Ieri mattina ho letto con grande interesse un articolo di Repubblica, firmato da Francesco Bei, titolato così: “Il piano dei figli del Cavaliere, pronti alla fine del sovranismo e aperti a nuove maggioranze”. Perbacco, roba grossa. Provo a riassumere quello che è stato pubblicato sul quotidiano fondato da Eugenio Scalfari: Forza Italia vuole diventare un partito di centro (ricordo che lo è già, da oltre 30 anni, grazie al fondatore Silvio Berlusconi che lo collocò nella famiglia del Partito popolare europeo); bisogna cambiare i capigruppo (lavori in corso, non mi pare ci siano problemi, sono energie nuove); il segretario Antonio Tajani ha la fiducia della famiglia Berlusconi e il cantiere è aperto.
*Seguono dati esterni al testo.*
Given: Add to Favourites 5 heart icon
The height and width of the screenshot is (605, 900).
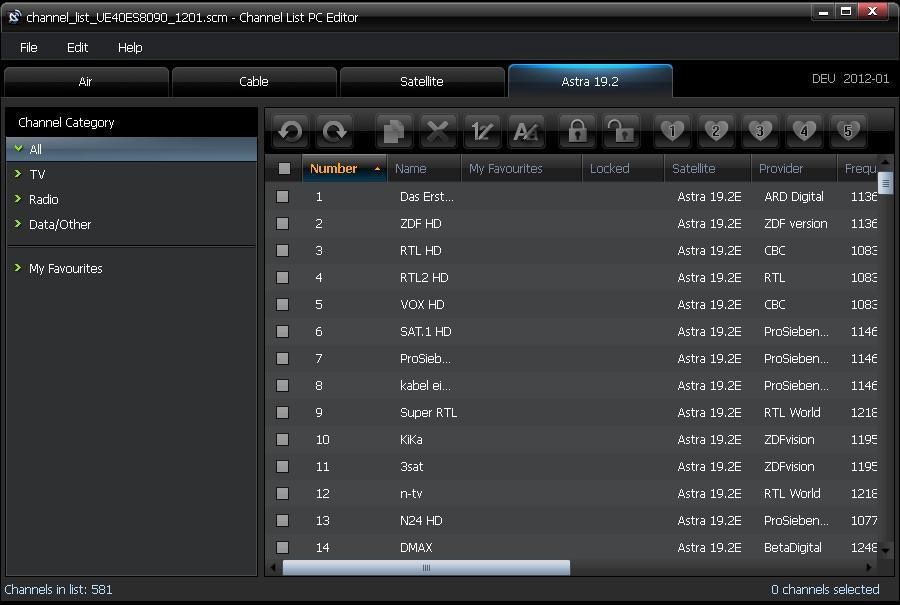Looking at the screenshot, I should 848,131.
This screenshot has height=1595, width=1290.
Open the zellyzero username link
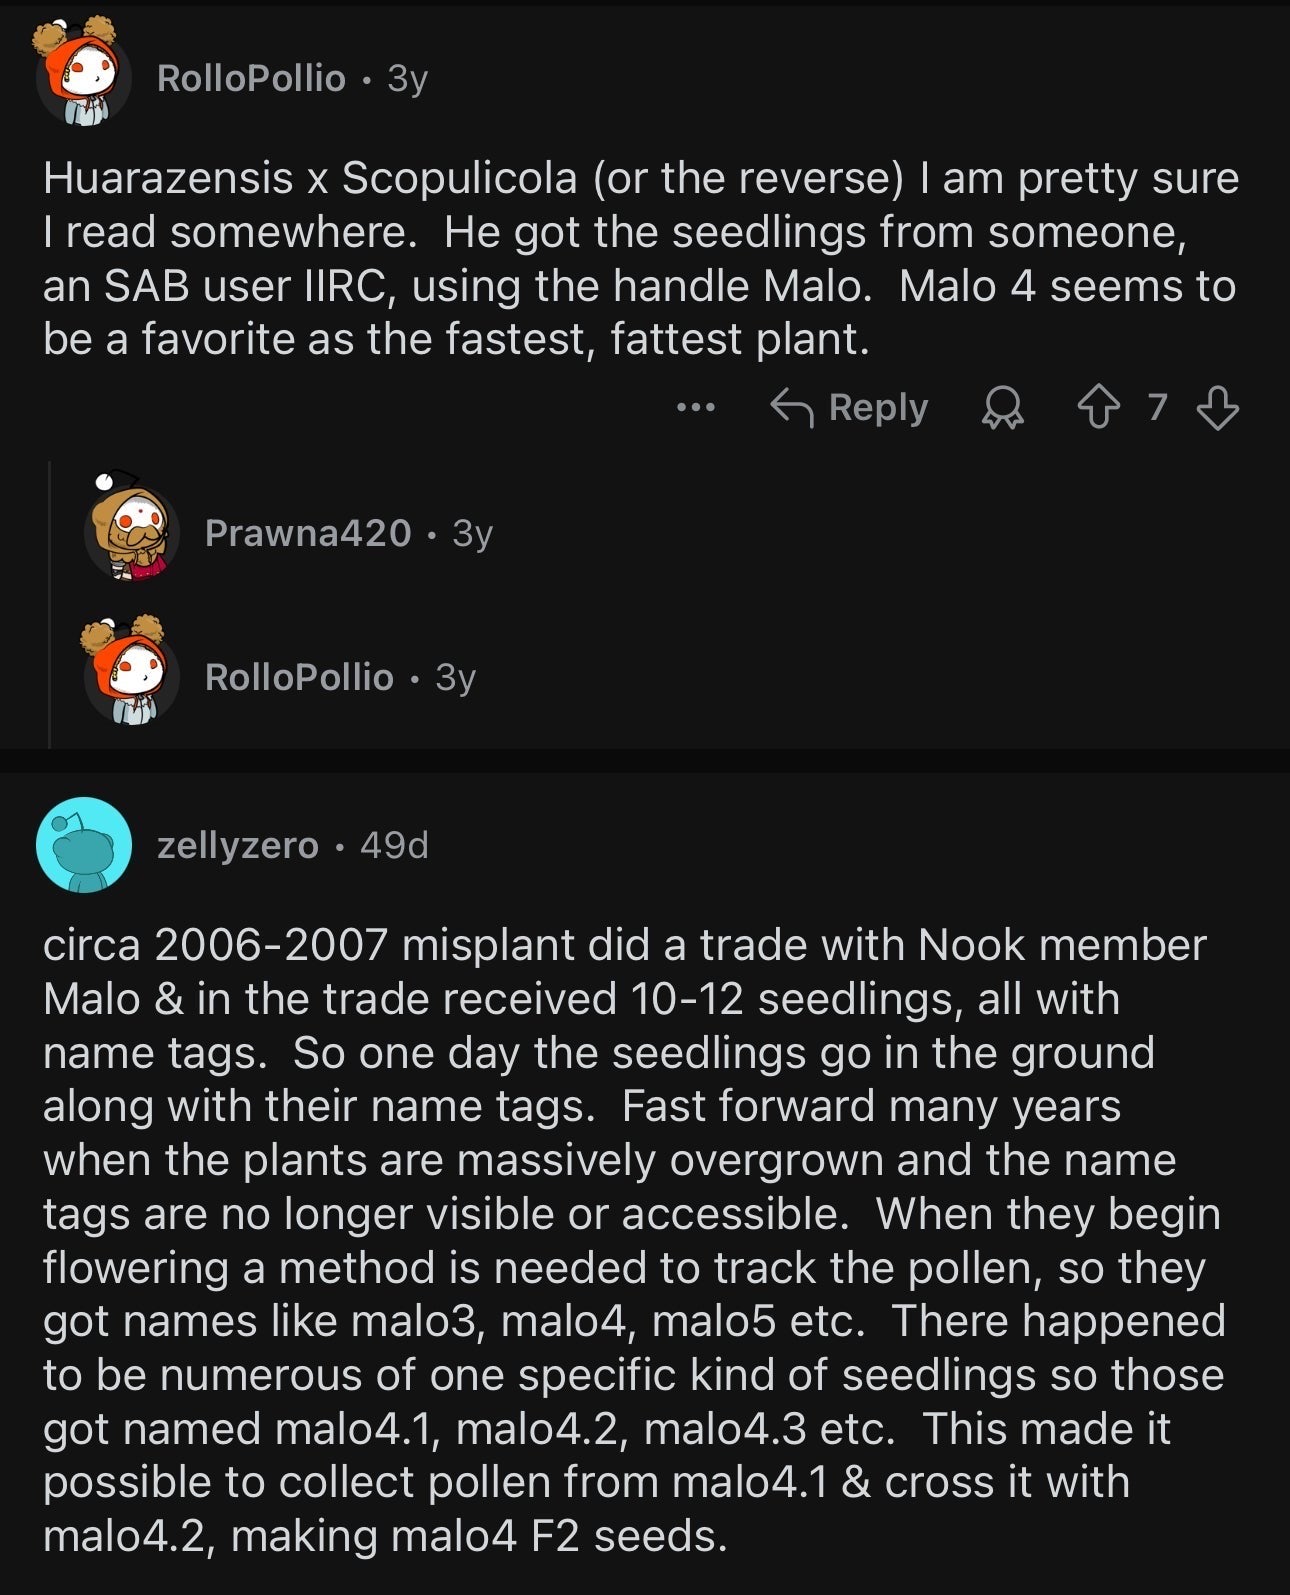(x=238, y=846)
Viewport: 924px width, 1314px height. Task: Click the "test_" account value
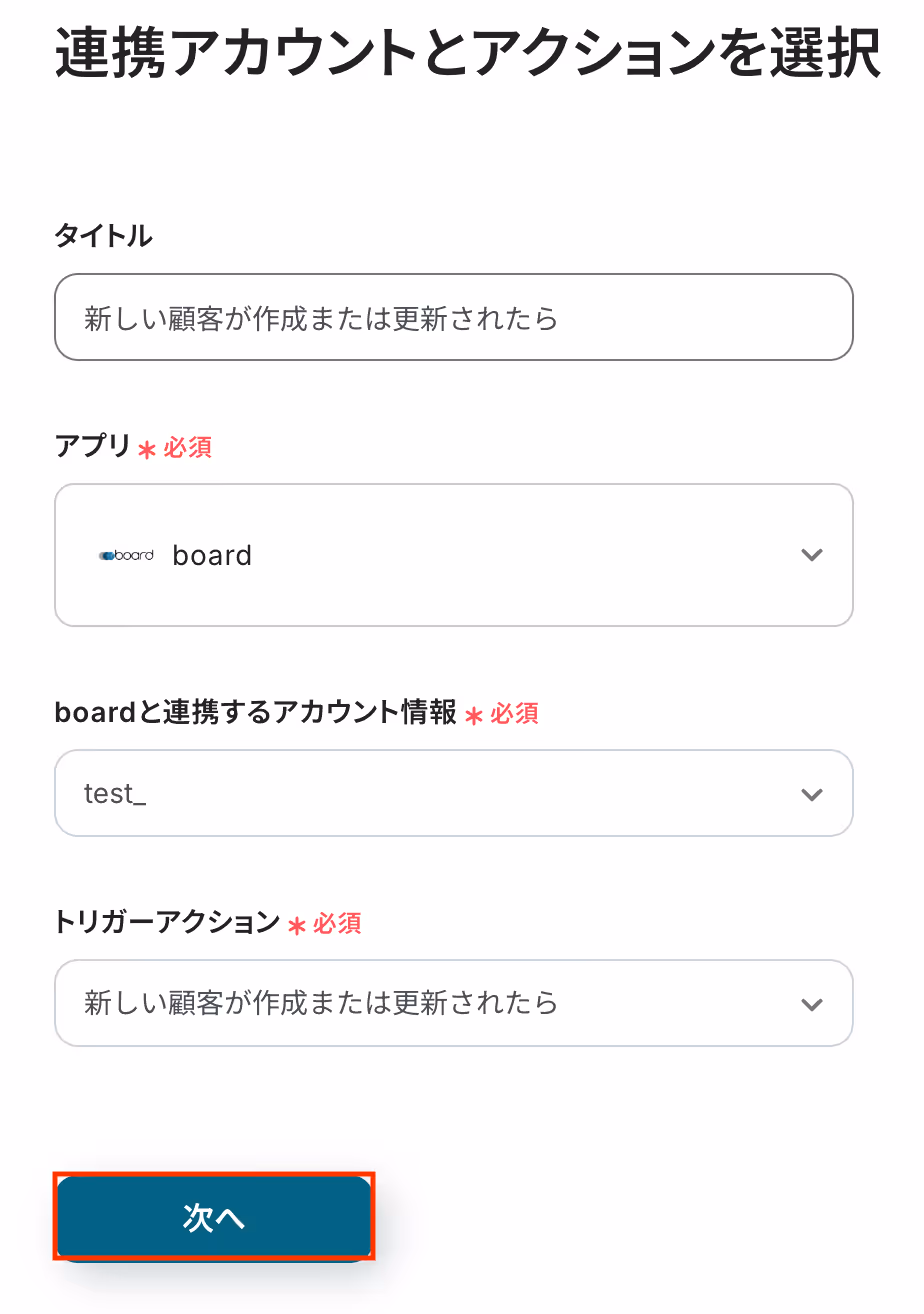(115, 794)
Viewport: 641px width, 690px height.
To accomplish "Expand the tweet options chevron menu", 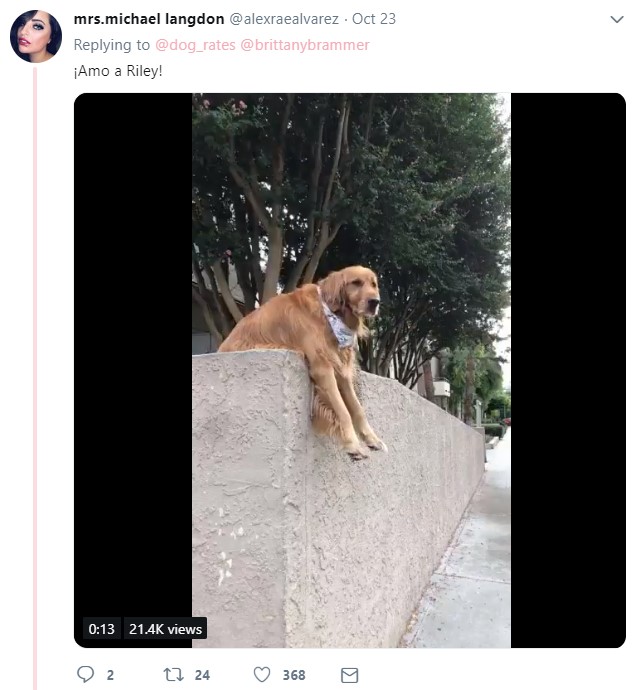I will pyautogui.click(x=617, y=19).
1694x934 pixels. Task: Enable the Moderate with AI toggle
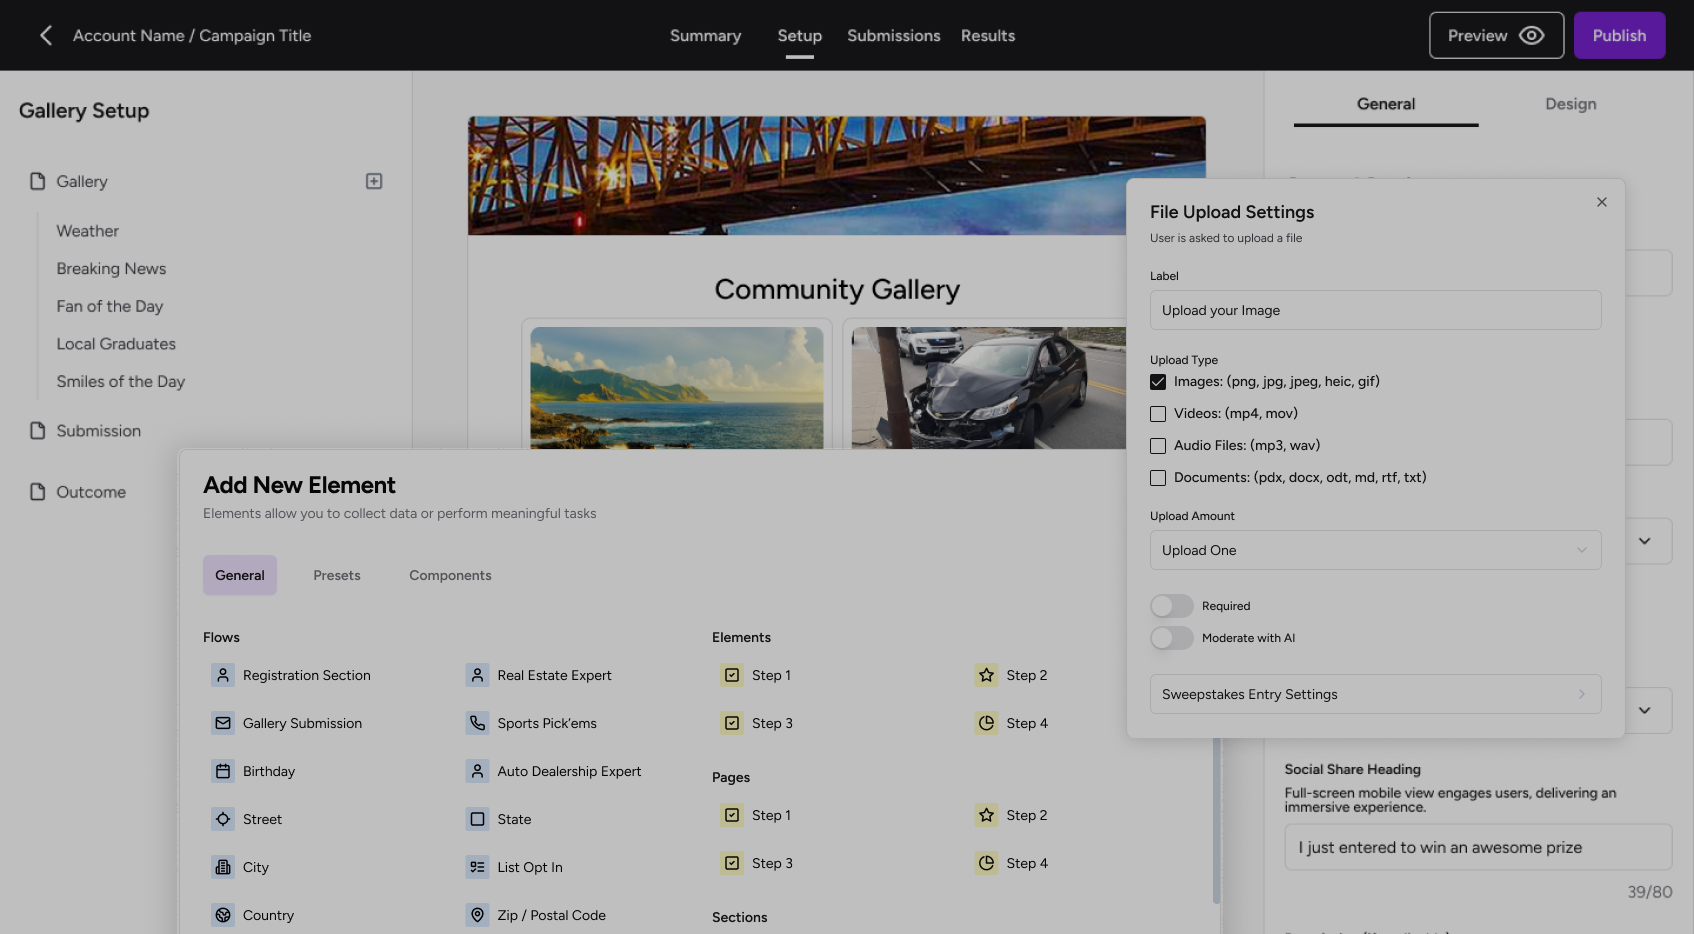[1171, 638]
Fin qui, niente di esoterico, è un piano realista che punta a rinnovare alcune cariche, assicurare la dialettica interna, dando adeguato spazio alla minoranza. Il punto che rivela una prospettiva per il dopo voto (nel 2027) compare quando Repubblica parla dell’esistenza di un ragionamento su una sorta di “modulo tedesco” da applicare al caso italiano quando il sovranismo avrà esaurito la sua spinta propulsiva (così disse Enrico Berlinguer della Rivoluzione d’Ottobre).